You can swap the skin, that is, to project the contours of plies from an engineering surface to a manufacturing surface, with the option Wrap Curve. With this swapping mode, you transfer plies contours using a deformation based on wrapping curves. You select reference curves and their counterpart target curves. The deformation is defined by the transformation of the reference curves into target curves and applies to the ply shell. The boundary of the deformed ply shell becomes the deformed ply contour.

Notes:
  • This task is available in Composites Design and Composites Manufacturing Preparation.
  • Skin swapping can be performed only on tangency continuous shells.
  • If a Swapping feature already exists, you are given the choice between creating a new one or editing the existing one.

  1. From the Skin Swapping and Ply Extensions section of the action bar, click Skin Swapping .
  2. In Stacking (Manufacturing), select the feature where you want to insert the swapping.

    • Multiselection of entities is available.
    • in the dialog box gives access to the Stacking Management.
    • It can be a ply, a sequence, a group of plies, cut-pieces, an edge of part or a stacking.
    • As Edge Of Part and Swapping are not symmetric operations, the skin swapping of an EOP created from plies is not strictly equal to the EOP created from swapped plies.

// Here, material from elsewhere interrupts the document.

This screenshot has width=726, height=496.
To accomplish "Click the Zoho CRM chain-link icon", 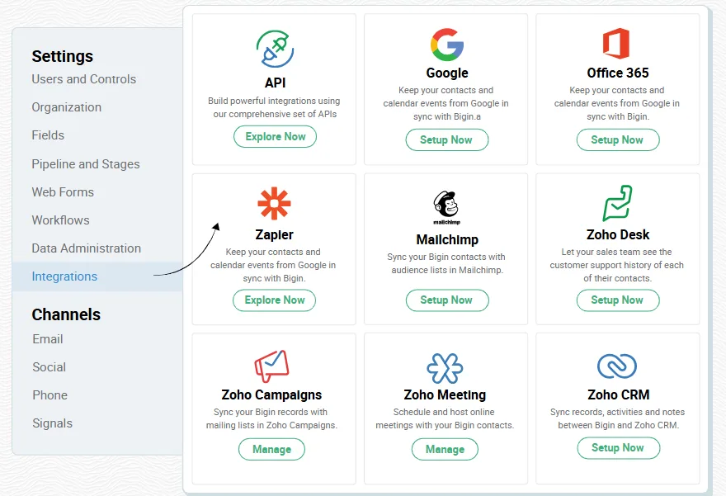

    The engineering surface to be swapped is already selected under Swap.

  3. Select the manufacturing surface to be swapped with.

    Its name is displayed in the dialog box under With.
  4. Set the Swapping mode to Wrap Curve.
    Two tabs are added to the dialog box.
  5. Select the Curves tab, click ... and select the first reference curve

    then the first target curve.

    • Select as many reference/target curves pairs as required.
    • You can insert or remove pairs as required.
    Important:
    • Select the reference curves and target curves as pairs: Do not select all the reference curves, then all the target curves.
    • When selecting several pairs of curves, select them in order, not randomly.
    • Reference curves should not intersect each other, nor should the target curves intersect each other.

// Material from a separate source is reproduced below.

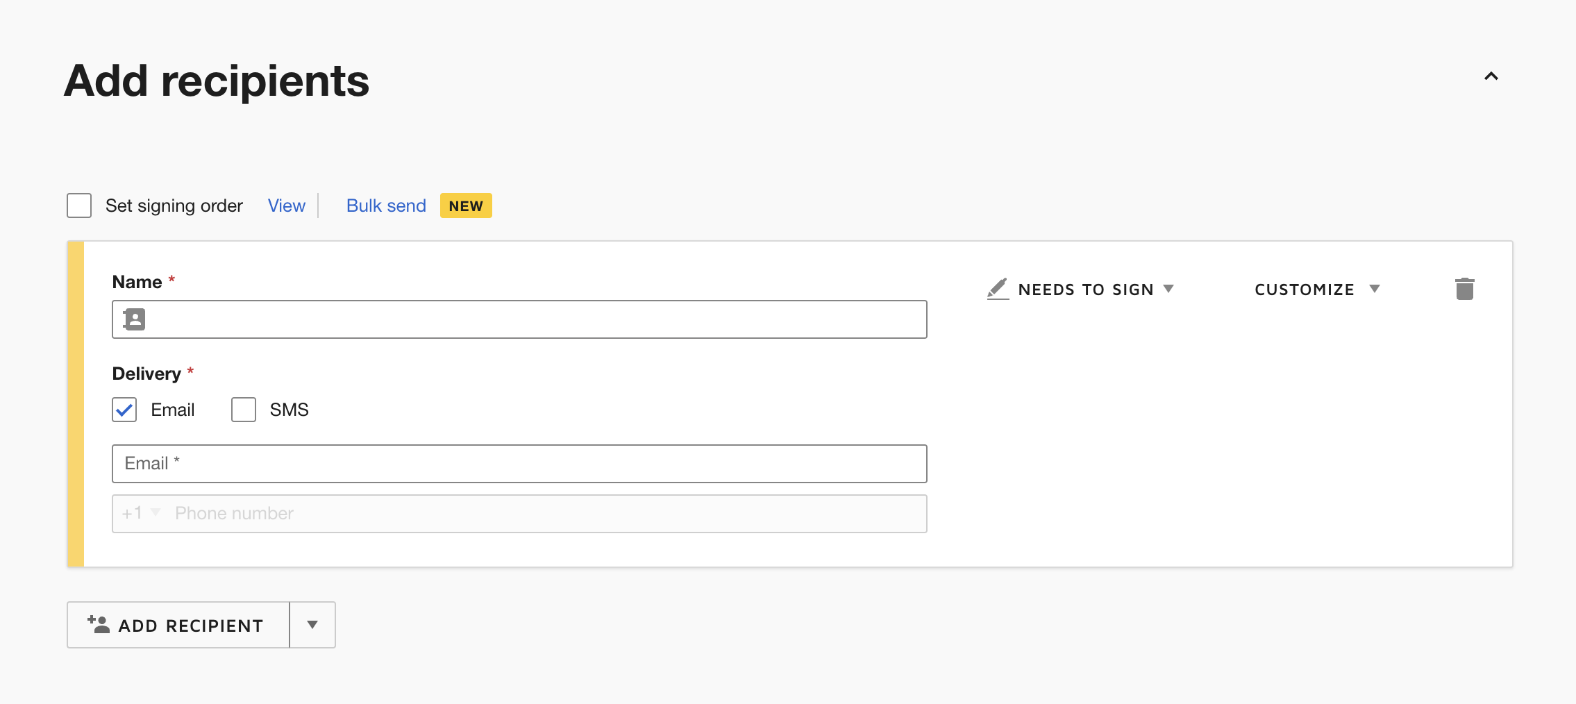
Task: Enable the Set signing order checkbox
Action: (x=79, y=206)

    The dialog box is updated accordingly. When you select a pair in the Curves list, their names are displayed under Current curves: Reference and Target, and they are highlighted in the work area.
  6. You may need to create a deformation from the engineering surface to the manufacturing surface in relation to another element (for example, to match two surfaces). Fixed reference curve lets you fix an element that can be used by another one, thus allowing you to retain a connection between elements while deforming the initial ply shell. To do so, select the Fixed reference curve check box after selecting the reference curve.
  7. Optional: Define further constraints on the deformed ply shell.

    You can choose to retain the initial ply shell curvature or tangency constraint on the first pair of curves, on the last pair of curves, or on both pairs of curves.

    If you select Keep tangency or Keep curvature, the original continuity between the deformed area and the surface outside the deformation area is kept as best as possible, but may be approximate in certain cases.

    For each ply, the ply shell is computed, then the ply shell is deformed. The following diagrams help you understand how the deformation is computed in relation to the entered data, that is, reference/target curves and possible spine.

    3D view, where:

    • r1, r2 are the reference curves,
    • t1, t2 are the target curves,
    • P is a plane normal to the spine (orange line).


    Planar view, where:

    • Ir1: is the intersection between P and r1,
    • r2: is the intersection between P and r2,
    • It1: is the intersection between P and t1,
    • It2: is the intersection between P and t2.


    The deformation is computed in each plane P, normal to the spine.

    In each plane P, the system computes the intersection between the plane and each curve.

    A curve (Cr) is created between the first intersection point (Ir1) and the last intersection point (Irn) on reference curves, passing through all the intersection points between these two.

    Similarly, a curve (Ct) is created passing through all the intersections points between the first (It1) and the last intersection point (Itn) on target curves.

    Then, for each point Q, resulting from the intersection of the surface to be deformed with the plane, Q is projected onto the curve Cr according to the projection direction (dir).

    This projection direction is the vectorial product of: Vector(lspine, lr2) ^ vector normal to P.

    The result of the projection of point Q is the point Qr, its parameter on Cr is v.

    Similarly, a point Qt is created on the curve Ct, with the same v parameter as point Qr on curve Cr.

    Then Qd, that is the transformation of point Q according to the wrap curve deformation, is obtained by adding: Q+vector(Qr,Qt).

    The boundary of the deformed ply shell is computed and is specified as the result contour of the skin swapping.

  8. Optional: Select the Reference tab, and select a new spine.

    By default, the spine is the first reference curve.

  9. Still in the Reference tab, select the Projection direction.

In the tree, the Swapping feature (identified as Swapping.xxx) is created under the ply and a Skin Swapping Group is created under the Stacking.